The iconic photograph of Mallaby’s car shows the wreckage of the vehicle of British brigadier A.S. Mallaby, which was destroyed in Surabaya in Indonesia on 30 October 1945 during the Indonesian uprising against the restoration of Dutch colonial rule. The streets show military vehicles, in control of the situation; however the billboard with ‘Once and forever – The Indonesia Republic’ indicate that the nationalists did not give up their political aspirations. The photograph is iconic in the fragile balance it depicts; a balance between violence and negotiations with many stakeholders, symbolised in the balancing car, with its front wheels, hood and left front door up and open. This photograph triggered my investigation into the impact of decolonisation on the representation of colonial subjects and ‘imperial actors’ in museums in Indonesia and the Netherlands.
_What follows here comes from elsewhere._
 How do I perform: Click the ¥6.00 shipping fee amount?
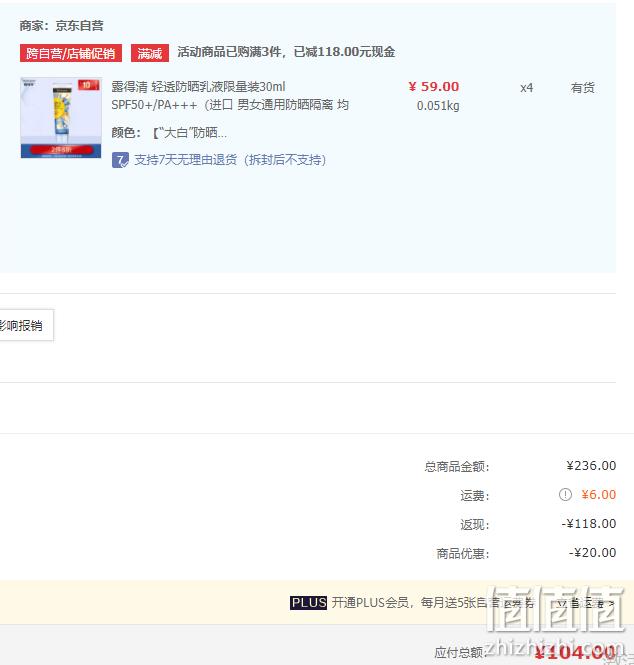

The image of the car appears in a recorded interview with the two sons of Mallaby, who in minute detail recount the events that resulted in their father’s death. The car points at a history of decolonisation that thoroughly changed the strong or weak citizenship entitlements of everyone involved. What role could they play, at the time, and how is this diverging agency now represented in historical or ethnographic displays? This theme is explored with close reference to the scholarly models provided by Asma Abbas in Liberalism and Human Suffering (2010), specifically the notion of re-presentation as ‘making present again’. I argue that distinct national frames, within which common histories of colonialism and decolonisation today are represented, create notions of ‘historical citizenship’ that discipline the victims of decolonisation, and refrain from challenging the legacies of the ethnographic categorisation in colonial museum displays.
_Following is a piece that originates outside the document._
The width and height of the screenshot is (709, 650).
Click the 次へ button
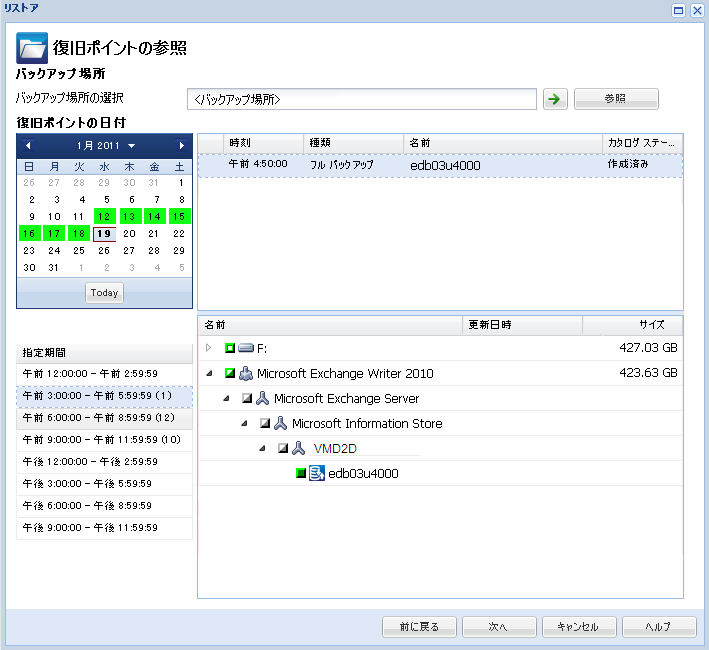(x=499, y=627)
Brigadier Mallaby, Surabaya, Indonesia, decolonisation, post-colonial, photography
Full text: Legene_p97-111 (PDF, 1,174 KB)
Susan Legêne is professor of political history at VU University in Amsterdam, the Netherlands, and project leader of the NWO-funded Indonesian/Dutch research project Sites, Bodies and Stories: the dynamics of heritage formation in colonial and postcolonial Indonesia and the Netherlands (2008-2012). She has been the Head of the Curatorial Department of the Tropenmuseum in Amsterdam. In this chapter, she revisits the semi-permanent exhibition The Netherlands East Indies – a Colonial History, which opened in 2003 and of which she had been the project leader.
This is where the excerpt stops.